Ontem encontravam-se na imprensa trabalhos relativos à situação de crianças que estando em situação de pré-adopção ou mesmo de
adopção, que vêemo processo interrompido e voltam às estruturas de acolhimento. Não sendo a primeira vez que
abordo esta questão e sempre com uma inquietação que me parece bem justificada,
algumas notas.
Entre 2016 e 2019 pelo menos 67
crianças passaram por esta situação, quando já estavam em processo de pré-adopção
ou mesmo já em adopção voltaram às situações de acolhimento. Este número corresponde a 7.2% das adopções realizadas
no mesmo período.
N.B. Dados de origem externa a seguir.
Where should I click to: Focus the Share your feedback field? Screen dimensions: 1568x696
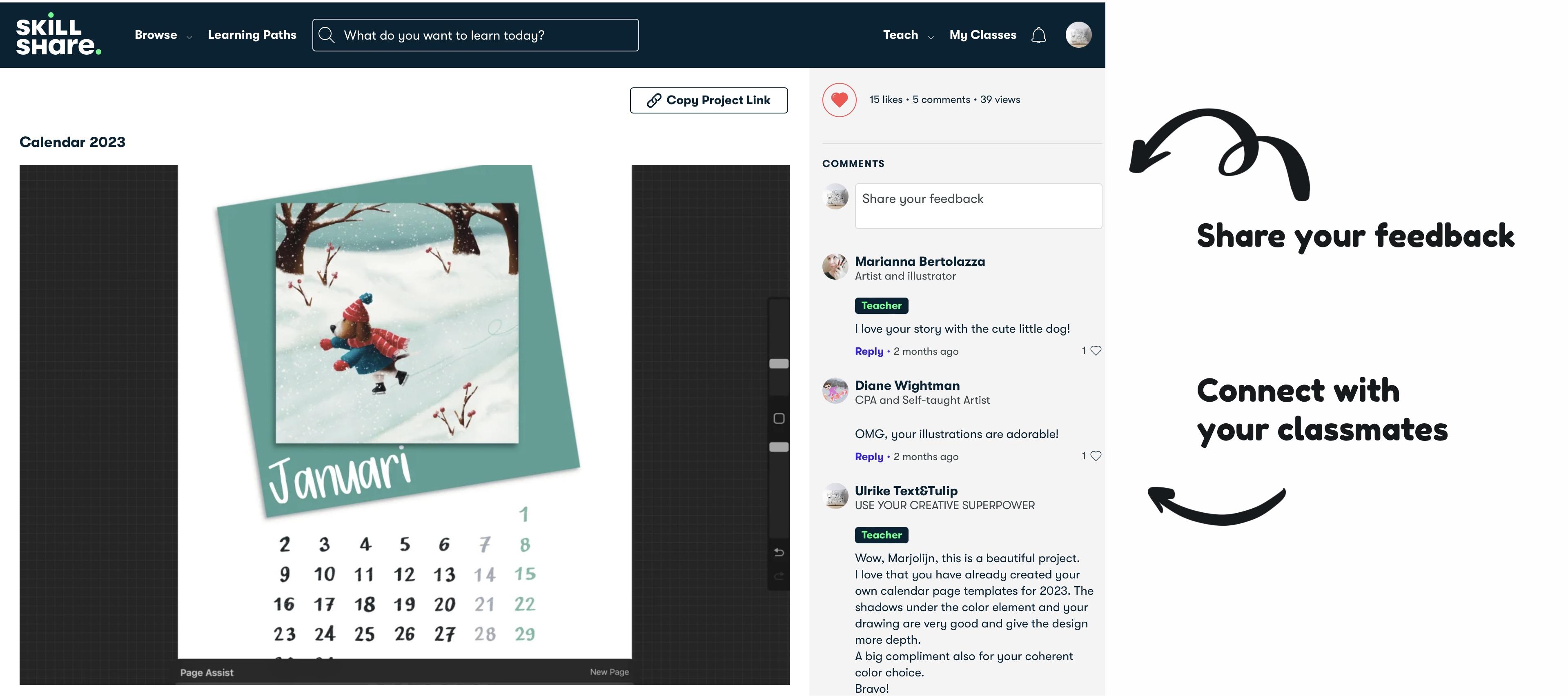tap(978, 206)
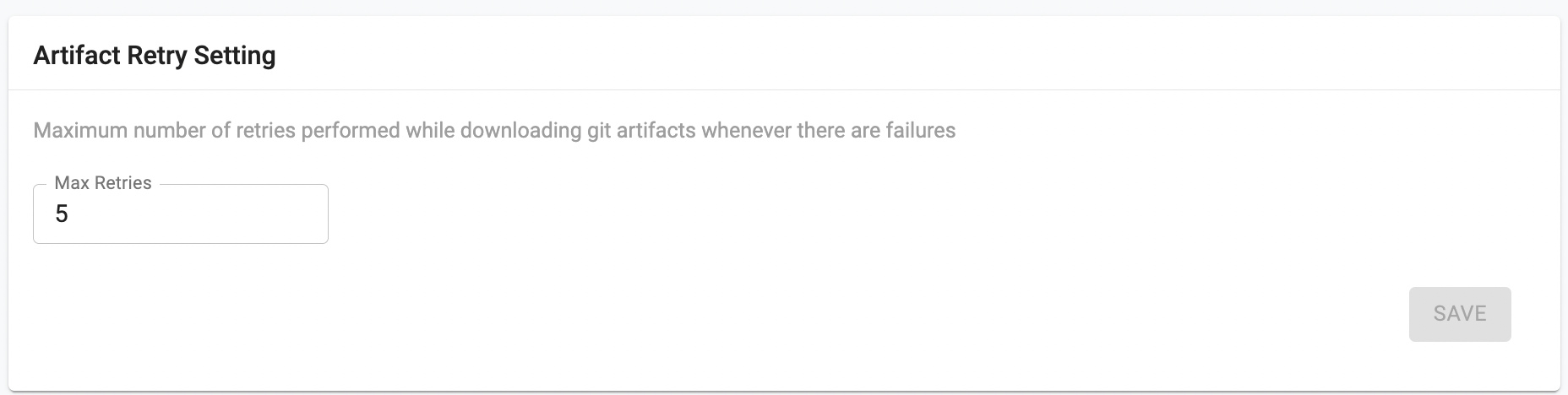Click the value 5 in Max Retries
This screenshot has height=395, width=1568.
coord(62,214)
Técnicos envolvidos justificam com a falta de acompanhamento
dos processos de adopção e está em desenvolvimento um projecto a iniciar-se em
2021 que irá acompanhar 270 famílias adoptantes durante três anos.
Esta situação, crianças com
diferentes idades serem devolvidas à estrutura de acolhimento depois de
iniciado um processo de adopção, pela qual algumas passam mais do que uma vez é
absolutamente devastadora.
Os motivos para esta “devolução”
passam por situações que assim podem aconselhar, maus-tratos da família
adoptante por exemplo, mas também por justificações como “não correspondem às
expectativas”, “'venderam-me gato por lebre” ou que atrapalham as rotinas com
os animais de estimação da família.
Também há algum tempo num
trabalho sobre o mesmo tema, o DN citava um caso em que uma criança foi
devolvida e trocada por outra porque não se adaptava ao cão da família. Outros
casos de devolução envolvem dificuldades de adaptação a outros elementos da
família ou a questões económicas.
Vejamos com mais atenção. Uma
criança que por qualquer razão não tem uma família, está numa instituição,
envolve-se num processo de adopção, entra numa família que entende passar a ser
a SUA família, deve sentir-se num caminho bonito e prometedor. Passado algum tempo é
devolvida, provavelmente, sem perceber porquê e vive uma, certamente mais uma,
devastadora experiência de abandono e rejeição com efeitos que não podem deixar
de ser significativos. É muito sofrimento.
Como é evidente, admito que em
circunstâncias excepcionais o processo possa ser interrompido mas, insisto, só
mesmo numa situação limite depois de esgotados os dispositivos de apoio às
famílias adoptantes.
A lei permite o período de
transição e um período de pré-adopção, uma espécie de contrato à experiência.
Há uns anos em conversa sobre esta questão com o então presidente da Comissão
Nacional de Protecção de Crianças e Jovens em Risco, Juiz Armando Leandro, este
reconhecia que a devolução não tem de ser baseada em "critérios
necessariamente válidos".
Os serviços competentes têm-se
esforçado para que estas situações se minimizem quer através da adequação das
famílias candidatas, quer nas orientações e apoios para a optimização dos
processos de adopção mas, algumas situações continuarão certamente a acontecer.
Voltando ao tão apregoado
"superior interesse a criança", é difícil imaginar o que se passará
na cabeça de um miúdo que passa anos a construir uma ideia de família, a certa
altura entra numa família a que chama sua e de repente dizem-lhe que volta a
estar só, na instituição, porque ... não se dá bem com o cão ou não corresponde
às expectativas. Que sentirá a criança?
Porquê? Não presta? Não a querem?
...
Mas as crianças, Senhores?
Deixem-me ainda recordar uma
expressão que ouvi em tempos a Laborinho Lúcio num dos encontros que tenho tido
o privilégio de manter com ele.
Dizia Laborinho Lúcio que
"só as crianças adoptadas são felizes, felizmente a maioria das crianças
são adoptadas pelos seus pais”.
Na verdade, muitas crianças não
chegam a ser adoptadas pelos seus pais, crescem sós e abandonadas. No entanto,
é melhor criar uma oportunidade para que as crianças "desabrigadas"
possam ser adoptadas, possam ser felizes.